*TASK SET*.
[A] Decide whether each statement agrees with the blog post on natural gas, answering yes or no and quoting the deciding words of the post: (i) The US shifted away from coal over a period of about five years. (ii) Most of the writer's green friends know about this shift. (iii) The writer was never alarmed by fracking.
[B] Reproduce the part of the blog post on natural gas that opens with the words containing "My problem with" and closes with "coal and fracking.".
[C] List the things the blog post on natural gas combines when it says "we are living in interesting times."

** Begin EXTRACT PROVIDED **

I briefly wanted to storify this quick blast of a discussion Ramez Naam, Paolo Bacigalupi and I had about natural gas on twitter because it was interesting:
What I didn’t add into twitter were a few things I feel about natural gas over coal. If natural gas adds less carbon than coal, which we’re not entirely sure about due to how much it off gasses, it could be epicly interesting as a bridge technology that reduces carbon and warming.
The US has almost entirely moved away from Coal as the primary ingredient of its electrical grid, and it did it over a rapid 5 year period. Almost none of my green friends realize this. Between the rapidity of the pivot away from coal to natural gas, combined with vehicles like the volt and increased rail, I find we are living in interesting times. And certainly a transitional period.
Is it the right transitional period? We’re trying to figure that out. Methane leaks from natural gas might mean we’re not putting less carbon out.
I was initially alarmed by fracking (earthquakes, stories showing tapwater being lit on fire, etc), but when it started to become clear that a large debate was looming, took a little while to find what I could.
My problem with freaking out about fracking is that everything that people hate about fracking is *already true of coal* and possibly worse.
There is no comparison of a pristine environment and then what it looks like after fracking that is really fair, because what we need to do is compare coal and fracking.

** End EXTRACT PROVIDED **
** Begin PROVIDED RECORDS **

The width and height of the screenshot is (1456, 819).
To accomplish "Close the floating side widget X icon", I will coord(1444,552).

** End PROVIDED RECORDS **
** Begin PROVIDED RECORDS **

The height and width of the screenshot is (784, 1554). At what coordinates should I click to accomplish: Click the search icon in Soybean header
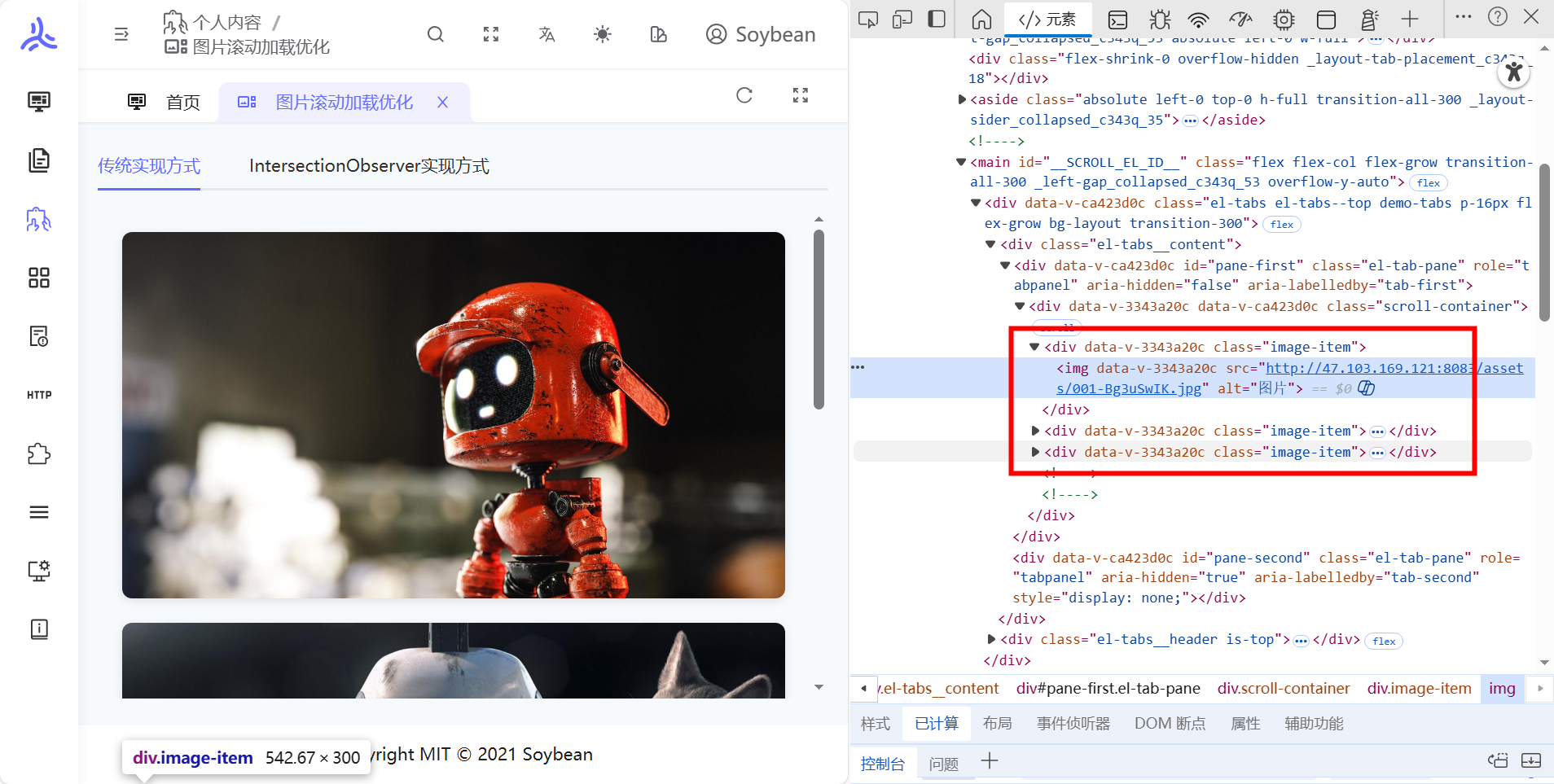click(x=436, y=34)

** End PROVIDED RECORDS **

*SOLUTIONS TO THE PROBLEMS*.
[A]
(i) Yes: "it did it over a rapid 5 year period"
(ii) No: "Almost none of my green friends realize this."
(iii) No: "I was initially alarmed by fracking"

[B]
My problem with freaking out about fracking is that everything that people hate about fracking is *already true of coal* and possibly worse.
There is no comparison of a pristine environment and then what it looks like after fracking that is really fair, because what we need to do is compare coal and fracking.

[C]
- The rapidity of the pivot away from coal to natural gas
- Vehicles like the volt
- Increased rail